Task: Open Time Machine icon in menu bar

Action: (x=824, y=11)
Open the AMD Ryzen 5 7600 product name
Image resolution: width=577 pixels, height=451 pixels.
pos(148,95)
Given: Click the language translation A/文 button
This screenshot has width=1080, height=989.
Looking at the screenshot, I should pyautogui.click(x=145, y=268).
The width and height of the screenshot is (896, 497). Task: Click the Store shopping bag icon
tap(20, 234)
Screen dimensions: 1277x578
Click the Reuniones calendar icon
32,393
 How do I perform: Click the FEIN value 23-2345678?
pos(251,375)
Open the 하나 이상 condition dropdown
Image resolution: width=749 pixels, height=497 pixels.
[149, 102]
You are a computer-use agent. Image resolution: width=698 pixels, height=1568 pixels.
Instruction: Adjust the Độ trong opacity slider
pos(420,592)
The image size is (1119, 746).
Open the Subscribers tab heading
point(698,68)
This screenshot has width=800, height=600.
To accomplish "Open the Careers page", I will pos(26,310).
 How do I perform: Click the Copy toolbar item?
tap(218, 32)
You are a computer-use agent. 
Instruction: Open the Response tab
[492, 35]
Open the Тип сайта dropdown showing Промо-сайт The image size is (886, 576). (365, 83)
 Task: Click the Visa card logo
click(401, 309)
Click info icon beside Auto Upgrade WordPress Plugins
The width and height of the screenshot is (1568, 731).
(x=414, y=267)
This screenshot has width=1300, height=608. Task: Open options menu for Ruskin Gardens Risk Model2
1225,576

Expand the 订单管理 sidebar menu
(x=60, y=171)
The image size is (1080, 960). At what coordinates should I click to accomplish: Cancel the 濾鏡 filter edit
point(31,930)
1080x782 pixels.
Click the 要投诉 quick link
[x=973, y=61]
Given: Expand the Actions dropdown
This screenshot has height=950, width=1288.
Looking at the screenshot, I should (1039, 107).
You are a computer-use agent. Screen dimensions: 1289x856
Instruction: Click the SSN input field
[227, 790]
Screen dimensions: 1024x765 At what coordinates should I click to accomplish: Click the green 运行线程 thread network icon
━━━━━━
» **TASK TO CARRY OUT**:
An exact copy of the lines above between the line holding "The width and height of the screenshot is (1568, 731)." and the line holding "1080x782 pixels.", inclusive, is the whole answer.

» **ANSWER BELOW**:
The width and height of the screenshot is (1568, 731).
(x=414, y=267)
This screenshot has width=1300, height=608. Task: Open options menu for Ruskin Gardens Risk Model2
1225,576

Expand the 订单管理 sidebar menu
(x=60, y=171)
The image size is (1080, 960). At what coordinates should I click to accomplish: Cancel the 濾鏡 filter edit
point(31,930)
1080x782 pixels.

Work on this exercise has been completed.